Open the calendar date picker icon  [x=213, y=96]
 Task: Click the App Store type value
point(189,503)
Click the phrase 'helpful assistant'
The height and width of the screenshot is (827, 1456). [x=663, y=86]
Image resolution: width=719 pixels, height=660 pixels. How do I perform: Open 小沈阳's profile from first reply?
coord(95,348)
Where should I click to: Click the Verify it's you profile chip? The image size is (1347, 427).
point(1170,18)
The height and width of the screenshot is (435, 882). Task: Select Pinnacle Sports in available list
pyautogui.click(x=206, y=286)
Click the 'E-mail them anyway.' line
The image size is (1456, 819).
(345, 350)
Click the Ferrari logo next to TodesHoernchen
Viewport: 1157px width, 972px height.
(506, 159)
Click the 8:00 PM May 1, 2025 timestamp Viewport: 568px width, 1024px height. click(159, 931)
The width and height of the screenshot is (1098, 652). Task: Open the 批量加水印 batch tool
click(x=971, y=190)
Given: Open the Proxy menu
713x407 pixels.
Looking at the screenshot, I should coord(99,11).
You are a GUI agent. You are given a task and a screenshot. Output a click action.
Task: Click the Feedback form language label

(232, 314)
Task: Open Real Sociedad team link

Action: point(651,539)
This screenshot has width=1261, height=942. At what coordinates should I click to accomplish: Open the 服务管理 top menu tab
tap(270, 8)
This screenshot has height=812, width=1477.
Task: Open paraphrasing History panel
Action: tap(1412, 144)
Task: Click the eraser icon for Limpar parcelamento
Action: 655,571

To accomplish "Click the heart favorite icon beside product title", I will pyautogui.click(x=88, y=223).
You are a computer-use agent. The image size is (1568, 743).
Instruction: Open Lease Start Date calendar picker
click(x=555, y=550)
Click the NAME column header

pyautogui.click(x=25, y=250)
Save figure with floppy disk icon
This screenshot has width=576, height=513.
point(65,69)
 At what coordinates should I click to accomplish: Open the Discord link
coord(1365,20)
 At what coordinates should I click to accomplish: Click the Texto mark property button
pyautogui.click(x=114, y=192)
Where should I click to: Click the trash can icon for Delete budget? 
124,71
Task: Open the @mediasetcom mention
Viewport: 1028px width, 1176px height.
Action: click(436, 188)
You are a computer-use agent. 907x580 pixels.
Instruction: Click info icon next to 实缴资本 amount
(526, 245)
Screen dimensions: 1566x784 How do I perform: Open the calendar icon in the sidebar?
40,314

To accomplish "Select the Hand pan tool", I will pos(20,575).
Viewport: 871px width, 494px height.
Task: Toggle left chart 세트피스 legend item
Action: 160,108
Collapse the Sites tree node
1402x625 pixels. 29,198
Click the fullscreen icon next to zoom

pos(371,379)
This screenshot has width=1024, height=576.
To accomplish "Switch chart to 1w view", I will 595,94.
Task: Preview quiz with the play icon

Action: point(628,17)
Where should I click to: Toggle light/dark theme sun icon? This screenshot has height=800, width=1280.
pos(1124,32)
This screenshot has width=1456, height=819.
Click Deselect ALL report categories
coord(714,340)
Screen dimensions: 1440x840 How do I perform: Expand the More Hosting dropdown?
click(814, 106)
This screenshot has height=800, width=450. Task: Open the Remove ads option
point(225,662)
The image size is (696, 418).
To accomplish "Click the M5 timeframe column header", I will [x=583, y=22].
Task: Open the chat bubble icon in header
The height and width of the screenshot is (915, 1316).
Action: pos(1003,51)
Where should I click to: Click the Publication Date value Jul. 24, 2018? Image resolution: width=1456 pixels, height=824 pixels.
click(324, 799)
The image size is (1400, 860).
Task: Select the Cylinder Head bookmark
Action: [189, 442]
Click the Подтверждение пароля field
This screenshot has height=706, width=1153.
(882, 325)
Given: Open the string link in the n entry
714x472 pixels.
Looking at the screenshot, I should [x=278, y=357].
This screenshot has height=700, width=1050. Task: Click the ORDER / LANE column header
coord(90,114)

— What you need to do —
Copy out all of the data above line for line, without changing anything.

— Output of the task —
Open the calendar date picker icon  [x=213, y=96]
 Task: Click the App Store type value
point(189,503)
Click the phrase 'helpful assistant'
The height and width of the screenshot is (827, 1456). [x=663, y=86]
Image resolution: width=719 pixels, height=660 pixels. How do I perform: Open 小沈阳's profile from first reply?
coord(95,348)
Where should I click to: Click the Verify it's you profile chip? The image size is (1347, 427).
point(1170,18)
The height and width of the screenshot is (435, 882). Task: Select Pinnacle Sports in available list
pyautogui.click(x=206, y=286)
Click the 'E-mail them anyway.' line
The image size is (1456, 819).
(345, 350)
Click the Ferrari logo next to TodesHoernchen
Viewport: 1157px width, 972px height.
(506, 159)
Click the 8:00 PM May 1, 2025 timestamp Viewport: 568px width, 1024px height. click(159, 931)
The width and height of the screenshot is (1098, 652). Task: Open the 批量加水印 batch tool
click(x=971, y=190)
Given: Open the Proxy menu
713x407 pixels.
Looking at the screenshot, I should coord(99,11).
You are a GUI agent. You are given a task and a screenshot. Output a click action.
Task: Click the Feedback form language label

(232, 314)
Task: Open Real Sociedad team link

Action: point(651,539)
This screenshot has width=1261, height=942. At what coordinates should I click to accomplish: Open the 服务管理 top menu tab
tap(270, 8)
This screenshot has height=812, width=1477.
Task: Open paraphrasing History panel
Action: tap(1412, 144)
Task: Click the eraser icon for Limpar parcelamento
Action: 655,571

To accomplish "Click the heart favorite icon beside product title", I will pyautogui.click(x=88, y=223).
You are a computer-use agent. The image size is (1568, 743).
Instruction: Open Lease Start Date calendar picker
click(x=555, y=550)
Click the NAME column header

pyautogui.click(x=25, y=250)
Save figure with floppy disk icon
This screenshot has width=576, height=513.
point(65,69)
 At what coordinates should I click to accomplish: Open the Discord link
coord(1365,20)
 At what coordinates should I click to accomplish: Click the Texto mark property button
pyautogui.click(x=114, y=192)
Where should I click to: Click the trash can icon for Delete budget? 
124,71
Task: Open the @mediasetcom mention
Viewport: 1028px width, 1176px height.
Action: click(436, 188)
You are a computer-use agent. 907x580 pixels.
Instruction: Click info icon next to 实缴资本 amount
(526, 245)
Screen dimensions: 1566x784 How do I perform: Open the calendar icon in the sidebar?
40,314

To accomplish "Select the Hand pan tool", I will pos(20,575).
Viewport: 871px width, 494px height.
Task: Toggle left chart 세트피스 legend item
Action: 160,108
Collapse the Sites tree node
1402x625 pixels. 29,198
Click the fullscreen icon next to zoom

pos(371,379)
This screenshot has width=1024, height=576.
To accomplish "Switch chart to 1w view", I will 595,94.
Task: Preview quiz with the play icon

Action: point(628,17)
Where should I click to: Toggle light/dark theme sun icon? This screenshot has height=800, width=1280.
pos(1124,32)
This screenshot has width=1456, height=819.
Click Deselect ALL report categories
coord(714,340)
Screen dimensions: 1440x840 How do I perform: Expand the More Hosting dropdown?
click(814, 106)
This screenshot has height=800, width=450. Task: Open the Remove ads option
point(225,662)
The image size is (696, 418).
To accomplish "Click the M5 timeframe column header", I will [x=583, y=22].
Task: Open the chat bubble icon in header
The height and width of the screenshot is (915, 1316).
Action: pos(1003,51)
Where should I click to: Click the Publication Date value Jul. 24, 2018? Image resolution: width=1456 pixels, height=824 pixels.
click(324, 799)
The image size is (1400, 860).
Task: Select the Cylinder Head bookmark
Action: [189, 442]
Click the Подтверждение пароля field
This screenshot has height=706, width=1153.
(882, 325)
Given: Open the string link in the n entry
714x472 pixels.
Looking at the screenshot, I should [x=278, y=357].
This screenshot has height=700, width=1050. Task: Click the ORDER / LANE column header
coord(90,114)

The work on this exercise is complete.